━━━━━ Source ━━━━━

Tuesday, February 20, 2018

Mining in Tasmania: In the Pits


When Mathew Flinders and other mariners were circumnavigating and mapping the island they couldn't help but notice powerful magnetic anomalies -which is to say their compasses swung unexpectedly and they understood there were large deposits of lodestone inland. So there is a long history here of finding mines. During settlement later, tens of thousands of man-hours prospecting turned up several world class mineral deposits, mostly depleted by now and these were followed by smaller short-lived operations made possible by modern advances in mining and exploration technology and changing economics that turned the focus from small high grade lodes that were discovered and mined out a century ago to larger and lower grade possibilities amenable to mechanization. This meant production as a function of human labour had to rise exponentially which is not good news for the many, if back-breaking struggle for your daily bread is all you know in the deep dark forest.

And we still consider mining and forestry prime employers on the island, and state governments do what they can to maintain the illusion that well-paid work would still be available for unskilled voters if not for the intransigence of their political opponents. Here I will declare a personal interest, having done those jobs and with investments over both hemispheres. They paid well and despite having skills I always had to travel but you could accumulate a stake and do something else after the inevitable winding -up. That's unless you were stupid enough to have put up your own money. And I have 'lost my children' to the world which is a good thing too because they could hardly have done as well locally. It's enough to know they are doing well, and harder on them because in the longer term I and we are only going downhill. And the reason for this article is a recent Labour forum in Burnie.

━━━━━ Data section ━━━━━

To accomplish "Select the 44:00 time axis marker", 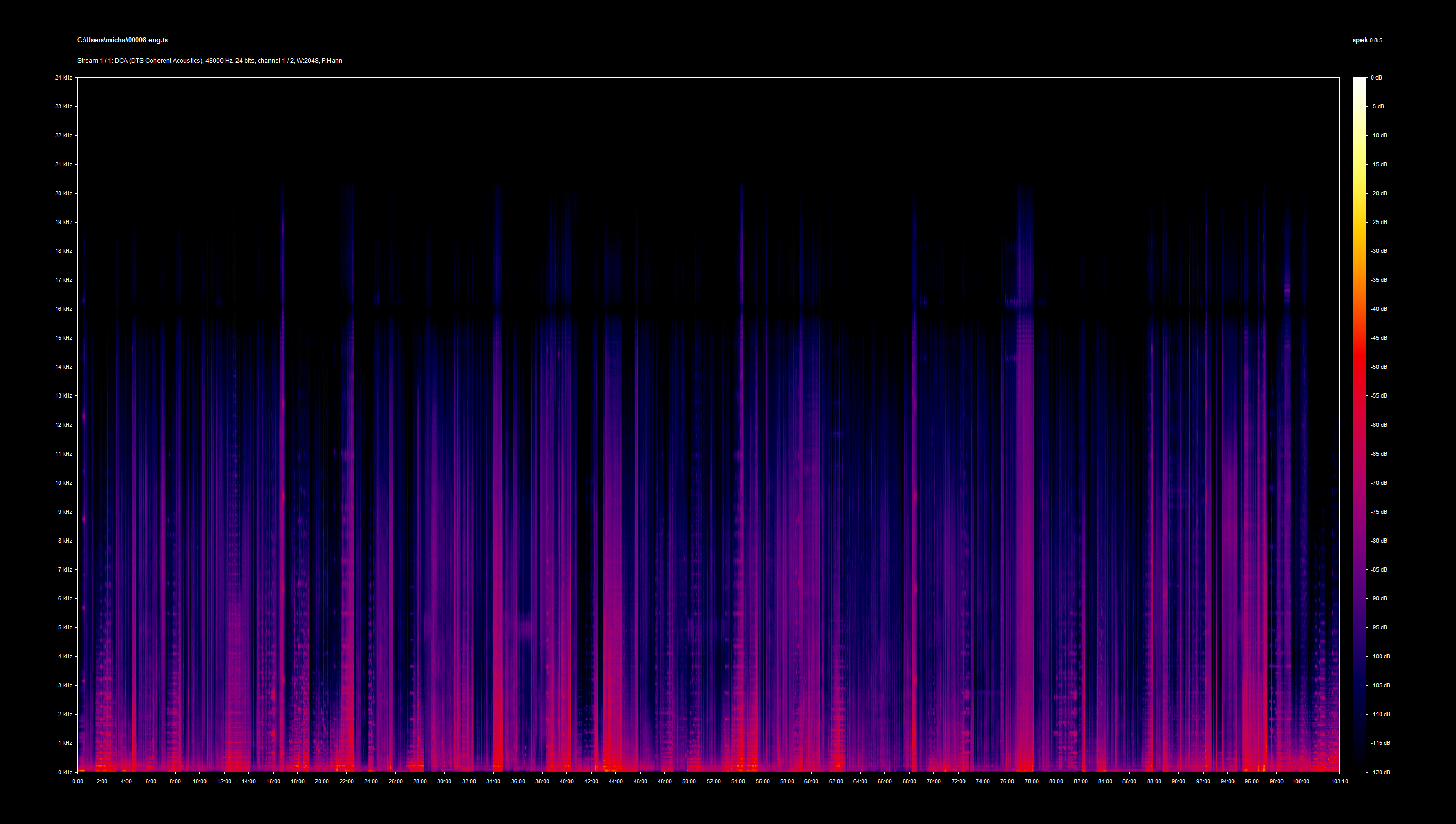I will [x=615, y=782].
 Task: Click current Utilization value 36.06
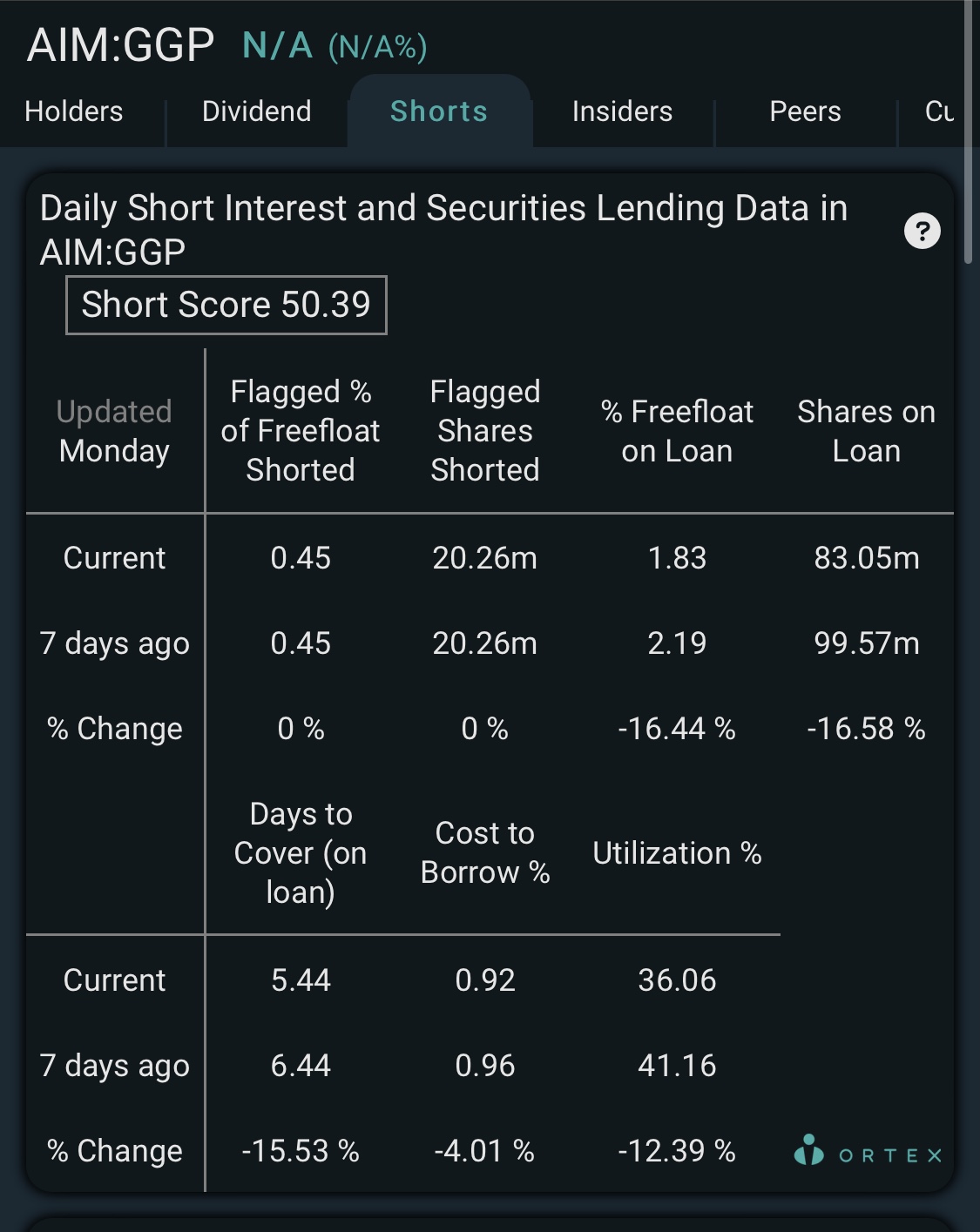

━━━━━

Tasks and exercises »
1) List every person and every place named in the post on mining in Tasmania, including its title.
2) Pick up the post on mining in Tasmania after its final sentence and carry it on.
The listing plays no part in what follows.

The results »
1) Tasmania, Mathew Flinders, Burnie

2)
All those fresh- faced young candidates were a breath of fresh air after the sleazy big blue billboards or Jackie Lambie's worn yellow network resembling a police line-up. It was kind of a back to the future 50 years ago in high school when the A-class highschool goodies ran for the student council. Anita Dow loves Burnie, inexplicably other than that she was once elected mayor if anyone noticed. And she will work tirelessly for Braddon as they all will if unimpeded in majority government, going for broke to mend the sick and employ the multitudes although never so broke as the blue legion who will sell out anything at any price to retain their perks and positions. The organization of the meeting had been flawless, even I received a phone message in time to get there had I forgotten, but there was no sound system so there were gaps. But buzzwords everywhere were sufficient to fill the blanks. And Rebecca White was gorgeous and completely honest with a Green sympathizer who went away knowing there was no joy for them in the forest wars of a full employment Labour future.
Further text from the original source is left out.